Barcelona, 5 feb (EFE).- El presidente del FC Barcelona, Joan Laporta, ha dicho esta noche que le "halaga" que haya gente que vea en él un político en potencia, pero ha asegurado que no tiene previsto dedicarse a esta labor, aunque una vez más se ha movido en la ambigüedad.
Además, ha subrayado que en ningún caso ha utilizado el club como trampolín para hacerse visible en el ámbito de la política. "Ser presidente del Barça es un sentimiento muy profundo, y también comporta defender los derechos y libertades de nuestro país (Cataluña)", destacó Laporta en el programa '59 segundos' de 'La 2', transmitido para el circuito catalán.
Durante el programa, los invitados le han preguntando insistentemente acerca de sus planes y si estos estarán vinculados a la política, cuestiones para las cuales tuvo una respuesta contundente: "Cuando deje de ser presidente, volveré a mi despacho de abogado".
"No sé por qué mucha gente dice que me dedicaré a la política. No tengo previsto entrar en este campo. Cuando acabe mi mandato no sé qué haré. Aunque me halaga que haya gente que valore esta posibilidad. La política es muy compleja y los políticos son gente muy preparada y con voluntad de servicio", apuntó.
Desde la proclamación como presidente del FC Barcelona (junio del 2003), Laporta no ha disimulado ni rehusado sus simpatías con el discurso político, así como su aproximación a miembros de los partidos nacionalistas catalanes (CiU y ERC).
Esta proximidad le ha valido más de una crítica, no sólo en el ámbito de la política, sino en el propio barcelonismo, pues se le ha tildado de poco transparente por utilizar el Barça como trampolín para un objetivo político, aunque nunca proclamado por el propio presidente.
La última ocasión en la que una actuación de Laporta ha suscitado una marea de críticas fue hace unas semanas cuando asistió a una conferencia de Joan Ridao, candidato de ERC en las elecciones generales, en la que la formación republicana expuso un esbozo de su programa electoral, justo el día en el que el Barça jugaba en Villarreal.
Con CiU, Laporta ha tenido más presencia mediática, después de los numerosos encuentros que ha mantenido públicamente con Artur Mas, presidente de la federación nacionalista.
El más sonado fue a tres días del cierre de la campaña del 2006, cuando ambos posaron para la prensa en una cafetería de la Rambla de Catalunya. Aquel encuentro motivó que el PSC también reclamase una fotografía para su candidato, Jose Montilla, actual presidente de la Generalitat.

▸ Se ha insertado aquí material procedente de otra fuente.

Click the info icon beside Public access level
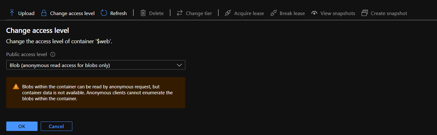 53,55
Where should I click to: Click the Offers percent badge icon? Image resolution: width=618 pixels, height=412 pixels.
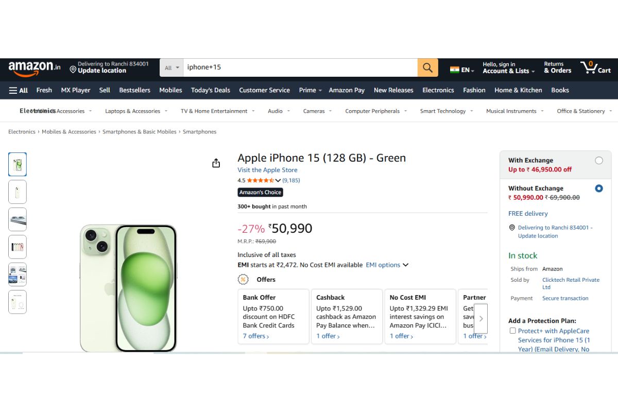click(242, 279)
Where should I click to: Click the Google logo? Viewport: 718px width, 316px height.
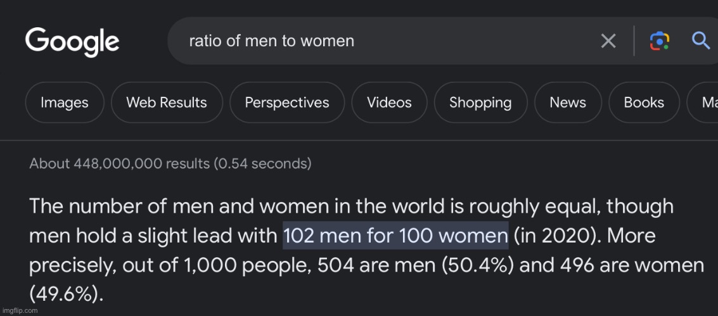[x=72, y=42]
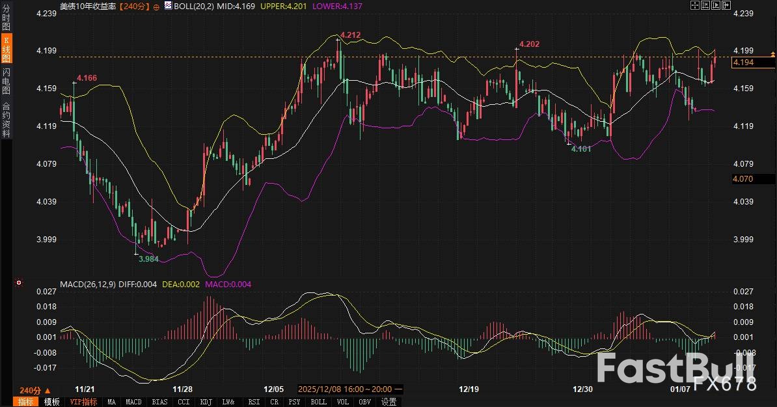Click the 设置 settings button
This screenshot has height=407, width=777.
pyautogui.click(x=389, y=402)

En aquellas fechas, Artur Mas se había posicionado públicamente contra la posibilidad de que Laporta fuese inhabilitado por no haber convocado las elecciones a la presidencia del Barça cuando así lo dictaban los estatutos (finalmente un juez le obligó a llamar a los socios a las urnas de "manera inmediata") y después de darle la firma, cuando era candidato a la reelección aquel verano del 2006.
Pero, quizá, el momento que más ha dado que hablar por un discurso de Laporta en el ámbito político fue cuando lanzó una crítica contundente contra el presidente del Gobierno, José Luis Rodríguez Zapatero, de quien dijo que se sentía muy decepcionado y un "pelín arrepentido" por haberle ofrecido la Copa de Europa que el Barça ganó en París en mayo del 2006.

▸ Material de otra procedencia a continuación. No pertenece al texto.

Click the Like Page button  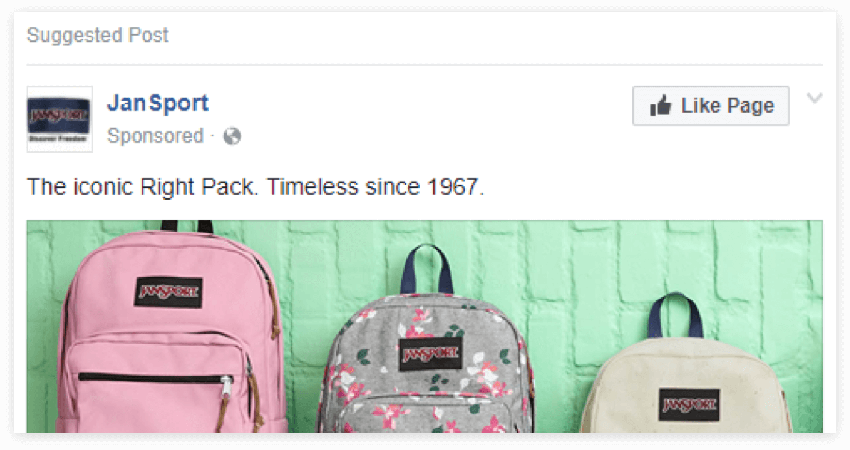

"Me creí que era un ferviente defensor del Estado plurinacional y no hemos avanzado nada en eso", señaló a finales de septiembre del año pasado en una entrevista en la Cadena SER, donde se refirió a los problemas con los trenes de cercanías en Barcelona, la gestión del aeropuerto de Barcelona y el apagón en la Ciudad Condal el pasado verano.

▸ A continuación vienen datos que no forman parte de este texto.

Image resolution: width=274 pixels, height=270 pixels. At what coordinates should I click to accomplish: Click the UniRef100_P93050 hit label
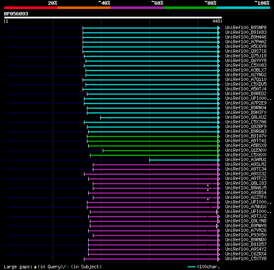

Joan Laporta ha participado por primera vez en un debate desde que inició su mandato en el Barça (junio del 2003). El espacio televisivo se ha llevado a cabo en el aula magna de la Facultad de Biología de la Universidad de Barcelona, y han intervenido los periodistas Pilar Rahola, Vicent Sanchis, Josep Maria Ureta, Santi Nolla y Joan Vehils, y la abogada Magda Oranich.